The presidential candidates, national political parties, and advocacy groups (“527s”) spent a combined total of only $2.66 million for advertisements on the web between January and August of 2004. That is less than half of what the John Kerry campaign raised in contributions from the internet in a single day: $5.7 million on July 29, the day Kerry gave his nomination acceptance speech.
“The presidential campaign world today regards the internet as an asset for fund-raising, voter-profiling, and insider communicating, but not for advertising,” said Dr. Michael Cornfield, author of the Pew study, the first ever to examine daily tracking data of online advertisements on more than two thousand commercial web sites. “That’s somewhat surprising, because online advertising could be a good way for campaigns to get the attention of the tens of millions of eligible voters who use the internet but have yet to visit a campaign web site.”
According to the study, available at www.pewresearch.org/internet, the Kerry campaign has outspent the Bush campaign by a 3:1 margin: $1.3 million to $419,000. The Republican National Committee has spent $487,000; the Democratic National Committee, $257,000. Advocacy groups have spent $184,000 combined, with $104,000 by the MoveOn.org Voter Fund and no expenditures by Swift Boat Veterans for Truth.

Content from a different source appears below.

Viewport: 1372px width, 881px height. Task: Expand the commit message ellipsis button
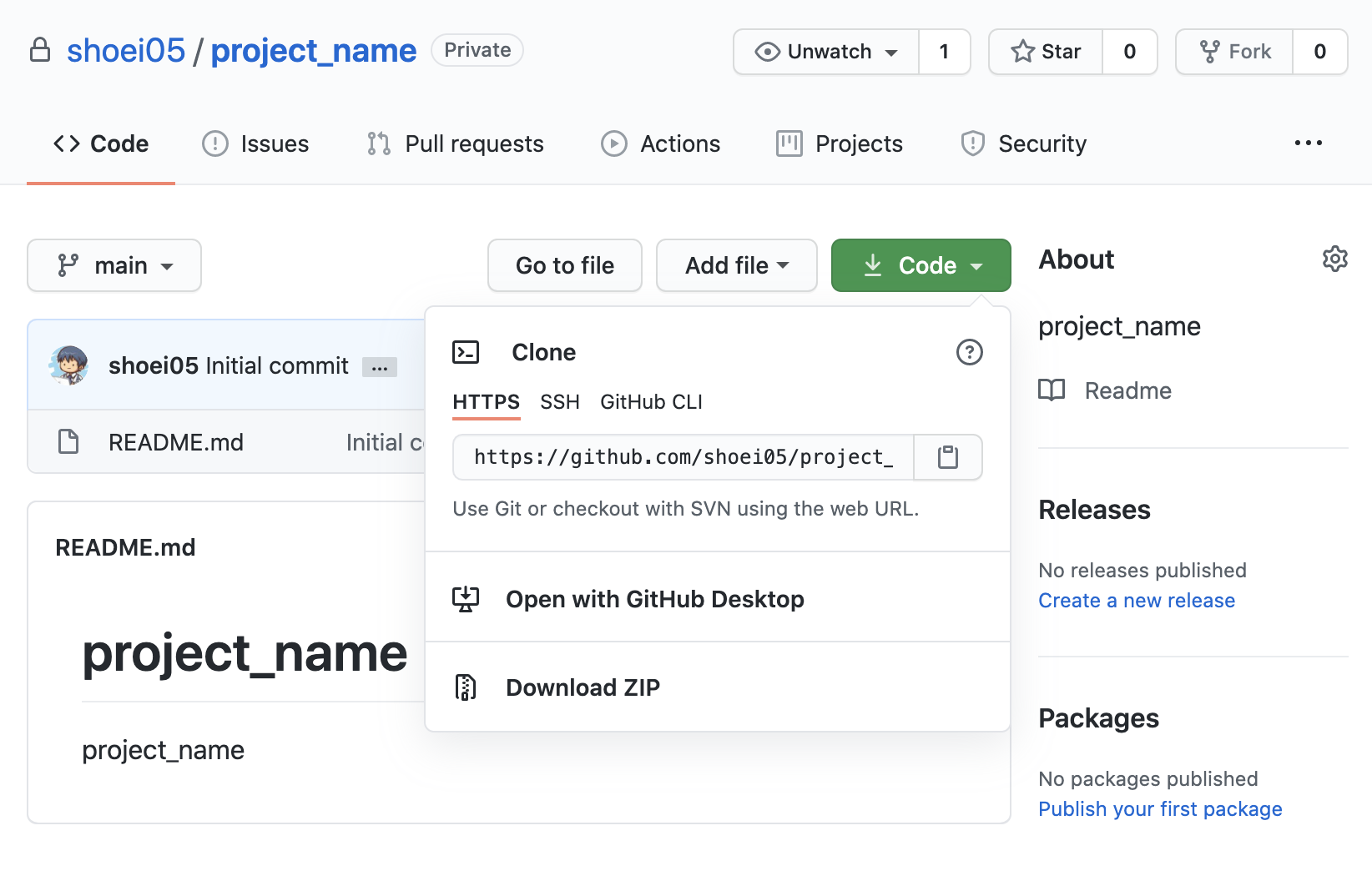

The few ads that ran online between January and August 2004 mainly sought $25 and $50 campaign contributions. “Although parts of the online world are a political ‘Wild West’ where few standards of taste, civility, and accuracy prevail,” said Cornfield, “the ads we saw stayed out of the mud: a few remarks taken out of context, but no obscenity, graphic violence, or manifest smears and lies.”
Strategically, the Bush campaign aimed its online advertising at middle-class women and voters in battleground states in one big blast in May ($403,000 of the $419,000 total). The Kerry campaign concentrated on raising money from progressive outlets in metropolitan areas. Both campaigns preferred local to national and global news outlets, and web sites of “old media” properties to those of online companies. The top site favored by the Bush campaign was KPTV Oregons12.tv.com, the web site of the Fox television station in Portland, Oregon; the next most popular site for Bush ads was Parents.com, the site of Parents magazine. The Kerry campaign placed ads most frequently on the web site of the San Francisco Chronicle, sfgate.com, followed by newsweek.com and villagevoice.com.

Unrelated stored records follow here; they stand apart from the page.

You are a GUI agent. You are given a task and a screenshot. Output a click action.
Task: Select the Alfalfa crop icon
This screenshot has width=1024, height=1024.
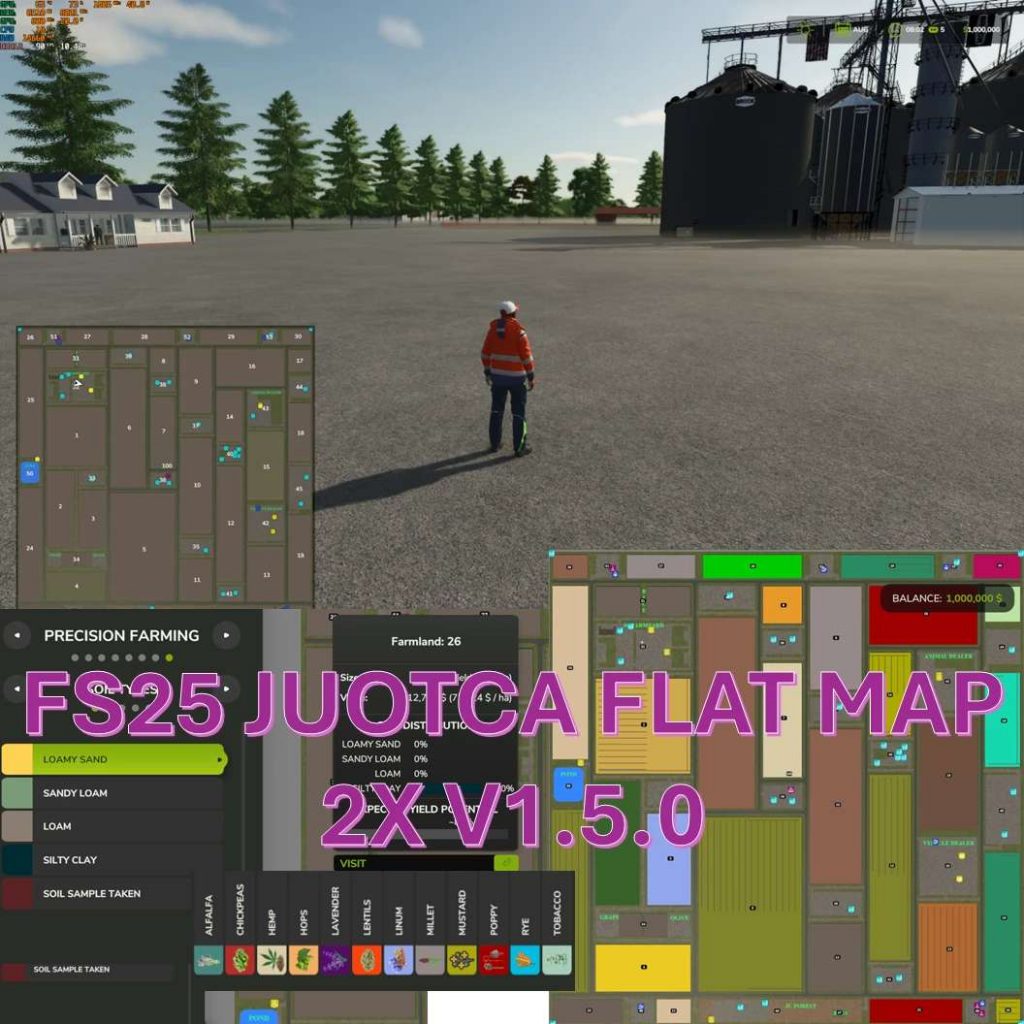pyautogui.click(x=208, y=959)
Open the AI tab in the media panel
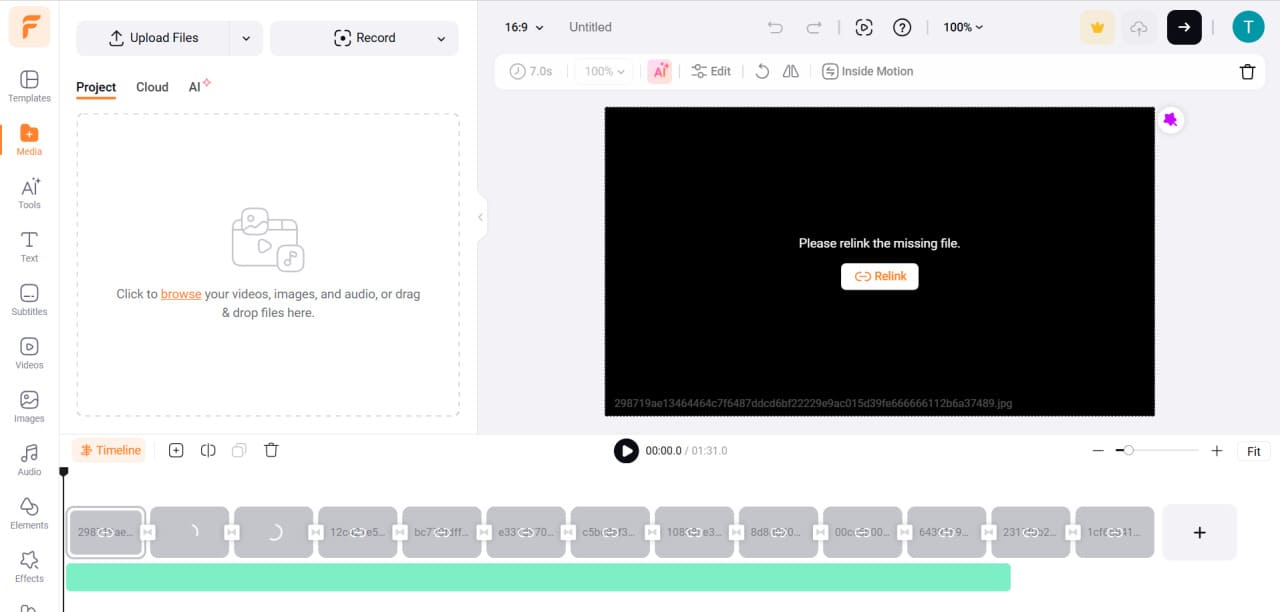Viewport: 1280px width, 612px height. pyautogui.click(x=196, y=87)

The ad data were compiled by a TNSMI/CMAG affiliate company, Evaliant Media Resources. Using its “spidering” technology, Evaliant searches thousands of Web sites seeking brand-related banner advertising. Once found, these advertisements are tagged and collated according to Web site location, daily frequency, and estimated media-buying expenditure. Each time the spider sees an ad on a web site page, that is counted as an encounter; an ad placed on three different pages of one site on one day would thus yield a count of three.
The strategic and content analysis was conducted by Dr. Cornfield with the assistance of Alex Storey. Cornfield, author of Politics Moves Online: Campaigning and the Internet (2004, Century Foundation Press), currently serves as a senior research consultant to the Pew Internet and American Life Project.